Remarquez ce que Jésus-Christ condamne en ce méchant serviteur « Il boit », dit-il, « et il mange avec les ivrognes ». Dieu punit non seulement « les ivrognes », mais ceux même qui leur tiennent compagnie. Et c’est certainement avec une grande justice, puisqu’en se corrompant eux-mêmes, ils corrompent aussi leurs frères. Rien n’irrite Dieu davantage que cette indifférence avec laquelle on voit périr son prochain sans s’en mettre en peine. Et Jésus-Christ voulant marquer ici quelle est sa colère contre ce serviteur qui avait blessé la charité de la sorte, dit : « qu’il sera séparé et mis au rang des hypocrites ». Il a déclaré aussi dans l’Évangile que l’aumône et la charité seraient la marque éternelle par laquelle on reconnaîtrait ses disciples, parce qu’il faut nécessairement que celui qui a de l’amour, soit sensible à tout ce qui regarde le bien de celui qu’il aime.
Suivons, mes frères, cette voie de la charité, puisque c’est elle principalement qui nous conduit dans le ciel, qui rend les Chrétiens de parfaits imitateurs de leur maître, et qui fait que les hommes deviennent semblables à Dieu autant qu’ils le peuvent être en cette vie. Aussi tout le monde sait que les vertus qui approchent de plus près de celle-ci, et qui lui sont le plus étroitement unies, sont celles qui nous sont le plus nécessaires. Nous approfondirons aujourd’hui cette matière, et nous écouterons ce que Dieu même nous en a dit.
Je suppose donc qu’il y a deux voies pour bien vivre : que dans l’une on ne travaille que pour soi, et que dans l’autre, au contraire, on s’intéresse pour son prochain.

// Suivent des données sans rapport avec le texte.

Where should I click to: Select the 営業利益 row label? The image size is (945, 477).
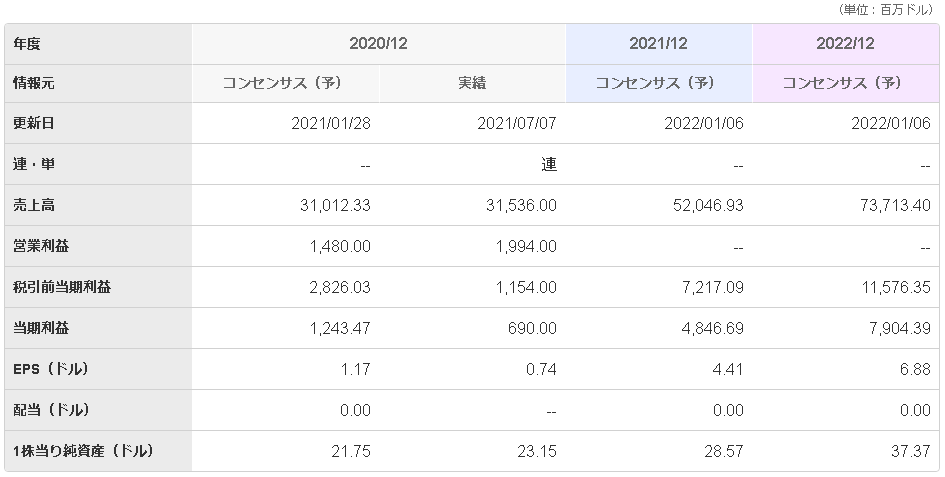[42, 246]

Voyons laquelle de ces deux voies nous relève davantage devant Dieu et nous conduit à une plus haute vertu. Ne voyons-nous pas que saint Paul blâme souvent celui qui ne pense qu’à soi, et qu’il loue au contraire celui qui travaille pour son prochain ? « Que personne », dit cet apôtre, « ne cherche ses intérêts, mais que chacun cherche les intérêts de ses frères (1Cor. 10,24) », s’efforçant ainsi de bannir de soi cet amour-propre, et d’introduire à sa place une charité catholique et universelle. Il dit ailleurs : « Que chacun de nous tâche de plaire à son prochain dans ce qui est bon et qui le peut édifier ». Et il ajoute à cette pratique une louange incomparable : « Car Jésus-Christ ne s’est pas plu à lui-même. » (Rom. 15,2)

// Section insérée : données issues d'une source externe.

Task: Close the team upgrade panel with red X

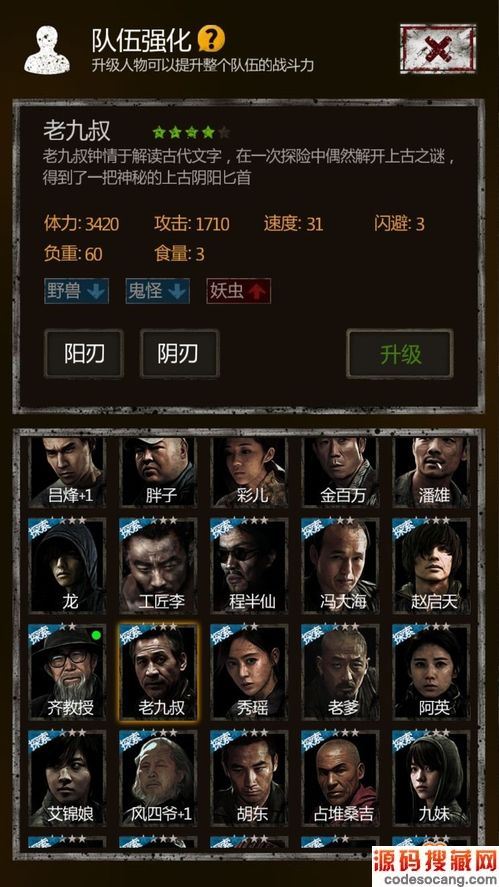Action: coord(438,49)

Pouvons-nous douter après cela lequel des deux saint Paul approuve le plus ? Mais pour le faire encore mieux voir, considérons les vertus qui tic sont avantageuses qu’à celui qui les pratique, et celles qui se répandent encore sur les autres. Nous reconnaîtrons que les jeûnes, par exemple, les austérités du corps, le célibat, la vie réglée, sobre et tempérante, sont des vertus qui certainement servent à celui qui les possède ; mais que ces autres qui se communiquent au prochain, sont beaucoup plus relevées, comme l’aumône, la doctrine et la charité, dont saint Paul dit : « Quand je distribuerais tout mon bien pour la nourriture des pauvres, et que j’abandonnerais mon corps aux flammes, si je n’avais la charité, tout cela ne me servirait de rien ». (1Cor. 13,3)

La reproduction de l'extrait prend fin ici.